-- START OF RECORDS TO USE --
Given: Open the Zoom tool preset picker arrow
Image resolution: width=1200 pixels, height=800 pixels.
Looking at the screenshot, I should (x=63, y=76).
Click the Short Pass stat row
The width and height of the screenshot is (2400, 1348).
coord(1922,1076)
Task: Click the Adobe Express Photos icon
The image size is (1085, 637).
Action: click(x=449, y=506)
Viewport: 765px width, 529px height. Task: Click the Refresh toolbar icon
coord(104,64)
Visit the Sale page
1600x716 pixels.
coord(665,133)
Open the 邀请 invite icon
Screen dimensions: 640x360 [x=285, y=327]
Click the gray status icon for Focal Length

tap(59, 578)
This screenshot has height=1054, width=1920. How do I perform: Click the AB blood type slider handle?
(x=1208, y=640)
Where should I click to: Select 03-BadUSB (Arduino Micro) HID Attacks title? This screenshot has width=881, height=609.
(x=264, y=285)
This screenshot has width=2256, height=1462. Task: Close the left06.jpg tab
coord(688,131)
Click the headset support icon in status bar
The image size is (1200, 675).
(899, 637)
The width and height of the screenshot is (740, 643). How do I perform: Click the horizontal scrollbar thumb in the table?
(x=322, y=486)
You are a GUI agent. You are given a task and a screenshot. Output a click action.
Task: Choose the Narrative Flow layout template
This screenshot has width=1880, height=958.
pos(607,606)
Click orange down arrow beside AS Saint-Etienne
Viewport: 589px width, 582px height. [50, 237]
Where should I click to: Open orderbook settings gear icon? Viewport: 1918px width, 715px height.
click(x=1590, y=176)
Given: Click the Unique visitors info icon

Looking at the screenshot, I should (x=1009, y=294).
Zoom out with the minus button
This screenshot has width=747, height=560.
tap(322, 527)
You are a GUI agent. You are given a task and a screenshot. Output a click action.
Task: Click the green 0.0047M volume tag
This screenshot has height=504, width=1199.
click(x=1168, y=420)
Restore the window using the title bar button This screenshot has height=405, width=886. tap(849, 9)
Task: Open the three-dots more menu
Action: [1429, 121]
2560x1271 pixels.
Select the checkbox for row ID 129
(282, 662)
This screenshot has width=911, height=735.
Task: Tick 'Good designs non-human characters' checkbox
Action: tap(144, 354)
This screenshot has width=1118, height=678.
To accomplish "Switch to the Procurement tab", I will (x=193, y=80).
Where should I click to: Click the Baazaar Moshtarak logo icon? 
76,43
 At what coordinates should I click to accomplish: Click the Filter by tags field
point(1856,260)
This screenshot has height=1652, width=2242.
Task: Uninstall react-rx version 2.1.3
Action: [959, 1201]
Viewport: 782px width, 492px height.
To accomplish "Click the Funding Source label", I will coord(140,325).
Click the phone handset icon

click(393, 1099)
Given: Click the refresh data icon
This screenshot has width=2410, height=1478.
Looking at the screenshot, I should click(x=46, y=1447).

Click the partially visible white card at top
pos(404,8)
-- END OF RECORDS TO USE --
* DESCRIPTION OF THE TASK
Update all of the material above, replacing every "Where should I click to:" with "Which spot should I click to:" and keeping everything else the same.

* PROBLEM SOLUTION
Given: Open the Zoom tool preset picker arrow
Image resolution: width=1200 pixels, height=800 pixels.
Looking at the screenshot, I should (x=63, y=76).
Click the Short Pass stat row
The width and height of the screenshot is (2400, 1348).
coord(1922,1076)
Task: Click the Adobe Express Photos icon
The image size is (1085, 637).
Action: click(x=449, y=506)
Viewport: 765px width, 529px height. Task: Click the Refresh toolbar icon
coord(104,64)
Visit the Sale page
1600x716 pixels.
coord(665,133)
Open the 邀请 invite icon
Screen dimensions: 640x360 [x=285, y=327]
Click the gray status icon for Focal Length

tap(59, 578)
This screenshot has height=1054, width=1920. How do I perform: Click the AB blood type slider handle?
(x=1208, y=640)
Which spot should I click to: Select 03-BadUSB (Arduino Micro) HID Attacks title? This screenshot has width=881, height=609.
(x=264, y=285)
This screenshot has width=2256, height=1462. Task: Close the left06.jpg tab
coord(688,131)
Click the headset support icon in status bar
The image size is (1200, 675).
(899, 637)
The width and height of the screenshot is (740, 643). How do I perform: Click the horizontal scrollbar thumb in the table?
(x=322, y=486)
You are a GUI agent. You are given a task and a screenshot. Output a click action.
Task: Choose the Narrative Flow layout template
This screenshot has width=1880, height=958.
pos(607,606)
Click orange down arrow beside AS Saint-Etienne
Viewport: 589px width, 582px height. [50, 237]
Which spot should I click to: Open orderbook settings gear icon? Viewport: 1918px width, 715px height.
click(x=1590, y=176)
Given: Click the Unique visitors info icon

Looking at the screenshot, I should (x=1009, y=294).
Zoom out with the minus button
This screenshot has width=747, height=560.
tap(322, 527)
You are a GUI agent. You are given a task and a screenshot. Output a click action.
Task: Click the green 0.0047M volume tag
This screenshot has height=504, width=1199.
click(x=1168, y=420)
Restore the window using the title bar button This screenshot has height=405, width=886. tap(849, 9)
Task: Open the three-dots more menu
Action: [1429, 121]
2560x1271 pixels.
Select the checkbox for row ID 129
(282, 662)
This screenshot has width=911, height=735.
Task: Tick 'Good designs non-human characters' checkbox
Action: tap(144, 354)
This screenshot has width=1118, height=678.
To accomplish "Switch to the Procurement tab", I will (x=193, y=80).
Which spot should I click to: Click the Baazaar Moshtarak logo icon? 
76,43
 At what coordinates should I click to accomplish: Click the Filter by tags field
point(1856,260)
This screenshot has height=1652, width=2242.
Task: Uninstall react-rx version 2.1.3
Action: [959, 1201]
Viewport: 782px width, 492px height.
To accomplish "Click the Funding Source label", I will coord(140,325).
Click the phone handset icon

click(393, 1099)
Given: Click the refresh data icon
This screenshot has width=2410, height=1478.
Looking at the screenshot, I should click(x=46, y=1447).

Click the partially visible white card at top
pos(404,8)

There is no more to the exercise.